Writing in the latest issue of the journal Proceedings of the Royal Society B, Nicolas Mathevon from the City University of New York, and his colleagues recorded adults speaking to photos of puppies, adult dogs and older canines, then played back those recordings to gauge how the dogs themselves reacted to dog-directed speech versus normal speech.
What they found was that human speakers tended to use dog-directed speech with canines of all ages, and that the acoustic structure of this speech was largely consistent, except when it came to puppies. Sound pitch was “relatively higher” when people spoke to younger dogs, they said.

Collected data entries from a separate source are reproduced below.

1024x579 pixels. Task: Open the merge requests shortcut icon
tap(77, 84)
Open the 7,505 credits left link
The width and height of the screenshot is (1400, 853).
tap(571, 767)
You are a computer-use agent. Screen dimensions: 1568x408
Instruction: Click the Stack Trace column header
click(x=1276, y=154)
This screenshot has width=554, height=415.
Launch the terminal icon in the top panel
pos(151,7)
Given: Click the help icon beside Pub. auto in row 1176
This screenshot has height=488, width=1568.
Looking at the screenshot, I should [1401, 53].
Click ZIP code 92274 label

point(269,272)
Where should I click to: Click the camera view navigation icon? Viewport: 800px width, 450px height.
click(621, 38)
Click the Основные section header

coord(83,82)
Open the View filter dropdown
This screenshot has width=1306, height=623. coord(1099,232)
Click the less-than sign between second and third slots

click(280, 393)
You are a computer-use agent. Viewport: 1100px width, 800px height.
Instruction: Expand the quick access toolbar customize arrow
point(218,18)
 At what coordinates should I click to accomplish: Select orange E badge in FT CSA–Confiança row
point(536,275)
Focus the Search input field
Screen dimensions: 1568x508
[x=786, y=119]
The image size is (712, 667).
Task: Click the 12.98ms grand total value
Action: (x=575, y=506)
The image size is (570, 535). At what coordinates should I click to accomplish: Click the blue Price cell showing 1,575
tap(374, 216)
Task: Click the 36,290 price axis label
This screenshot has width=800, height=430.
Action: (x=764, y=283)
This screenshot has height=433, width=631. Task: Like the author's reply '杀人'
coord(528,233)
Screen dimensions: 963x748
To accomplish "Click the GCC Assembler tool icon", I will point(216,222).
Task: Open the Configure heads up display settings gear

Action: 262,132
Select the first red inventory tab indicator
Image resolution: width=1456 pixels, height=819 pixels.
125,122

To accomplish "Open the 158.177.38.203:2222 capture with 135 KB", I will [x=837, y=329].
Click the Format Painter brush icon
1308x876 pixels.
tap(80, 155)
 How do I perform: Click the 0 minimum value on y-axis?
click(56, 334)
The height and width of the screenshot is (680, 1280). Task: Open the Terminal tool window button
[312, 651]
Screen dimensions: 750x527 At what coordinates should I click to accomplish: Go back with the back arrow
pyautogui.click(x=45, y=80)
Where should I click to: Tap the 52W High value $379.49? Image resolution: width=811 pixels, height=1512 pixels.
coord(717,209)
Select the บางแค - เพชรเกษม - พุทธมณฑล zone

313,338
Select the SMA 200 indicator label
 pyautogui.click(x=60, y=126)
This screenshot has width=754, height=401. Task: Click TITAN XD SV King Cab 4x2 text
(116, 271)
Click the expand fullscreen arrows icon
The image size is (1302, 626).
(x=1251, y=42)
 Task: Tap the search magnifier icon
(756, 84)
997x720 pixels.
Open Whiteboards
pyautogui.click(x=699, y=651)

However, when they played these recordings back to the dogs, they discovered that only puppies reacted strongly to the dog-directed speech, and that older dogs showed no difference in reaction to dog-directed speech compared to normal speech. So while puppies, like babies, seem to enjoy baby talk-style speech, the evidence suggests that older dogs simply don’t care.
Only puppies reacted differently to dog-directed speech
Infant-directed speech has its benefits, as ScienceAlert explained. It can help engage babies and keep them engaged, serving to facilitate social interactions with their caregivers. It has also been shown to increase cerebral activity more than adult-directed speech, and while using this kind of speech does seem pleasing to puppies, the new study suggests it is wasted on older pets.
During their investigation, Mathevon and his colleagues recruited 30 women and had each look at photographs of 30 puppies, 30 middle-aged canines, and 30 older dogs. They then asked these women to say common dog phrases (such as “who’s a good boy” and “come here!”) while they looked at those pictures. The goal was to see if and how their voices changed while speaking to dogs of different ages and to see if their pitches rose to baby-talk levels.
They made a total of four sets of recordings: puppy-directed, adult dog-directed, old dog-directed and adult-human directed, which served as the control. The verbal content of each recording was the same, and the researchers found that all of the subjects tended to speak to all dogs in the same high-pitched tone, similar to infant-directed speech, but that their tones tended to become slightly higher-pitched when addressing puppies instead of fully-grown canines.
These recordings were then played back to 40 different dogs of various ages before or after the human-directed recordings, to see if there were any differences in the dogs’ responses to the dog-directed baby talk or the human-directed normal speech. They found that while the puppies paid more attention to the speaker when dog-directed speech was played, dogs of other ages appeared to be no more interested in the baby talk than they were the normal human speech.
In an interview with Gizmodo, Mathevon said, “I think that we are directing a human behavior at dogs. Our study suggests that we use this kind of speech pattern to engage interaction with a non-speaking listener… It underlines that we try to adapt the way we speak to our listener – or to what we think our listener is able to understand.”